Timeline and quantification of the differentiation process of human ASCs into adipocytes. (A) Brightfield images of stem cells treated with cycles of initiation media and maintenance media. All cells were fixed, stained with Oil Red-O, imaged, and quantified for lipid vacuoles (white arrows). (B) Representative images of undifferentiated (left) and differentiated (right) cells after staining with Oil Red-O. Tracing of cells and lipid vacuoles in undifferentiated (bottom left) and differentiated (bottom right) cell populations allowed quantification of adipogenesis.
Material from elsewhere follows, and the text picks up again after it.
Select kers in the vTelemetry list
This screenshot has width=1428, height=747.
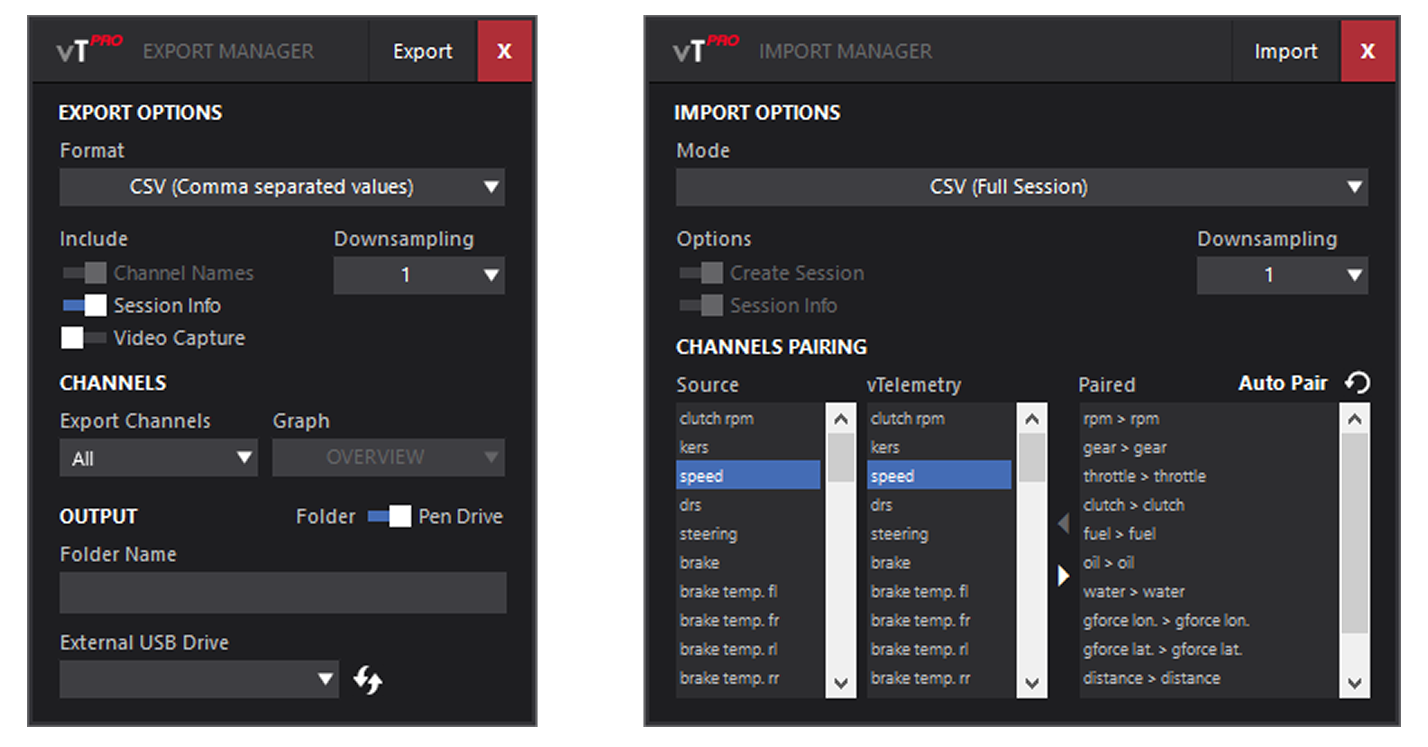[939, 447]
Clear morphology changes occur in the differentiated cells compared to undifferentiated controls, as indicated by the round cell shape and lipid vacuoles (arrows in top image and circles in bottom image; 200× magnification; scale bar = 150 μM).

Figure 4

BPA and BPAF increase adipogenesis. Brightfield images of undifferentiated cells, control differentiated cells, and cells treated with either 10 µM 17β-estradiol, 0.1 µM BPA, 0.1 nM BPAF, or 0.1 µM TMBPF during the adipocyte differentiation process. Notice the relatively higher levels of adipogenesis and lipid production in the BPA- and BPAF-differentiated cells, similar to that of 17β-estradiol (see red spheres indicating large lipid vacuoles; 400× magnification; scale bar = 75 μM).

Figure 5

BPA and alternatives alter adipogenesis. The fold-change in the total ratio of lipid vacuoles to cell number in comparison to control differentiated cells (set to 0) after 11 days of differentiation and exposure to increasing doses of (A) BPA, (B) BPAF, or (C) TMBPF (n = 47–103 images/treatment; 4–10 wells/treatment; 2–3 trials; ** p < 0.005).

Figure 6

BPA and alternatives increase apoptosis. Representative fluorescent images of control, BPA-, BPAF-, and TMBPF-treated cells examined with an apoptosis-necrosis assay. Some cells treated with BPA, BPAF, and TMBPF exhibit clear signs of apoptosis and necrosis (see arrows; red = Apopxin Deep Red, indicates apoptosis; green = DNA Nuclear Green DCS1, indicates late-stage apoptosis and necrosis; blue = CytoCalcein Violet 450, indicates normal live cells) (200× magnification; scale bar = 150 μM).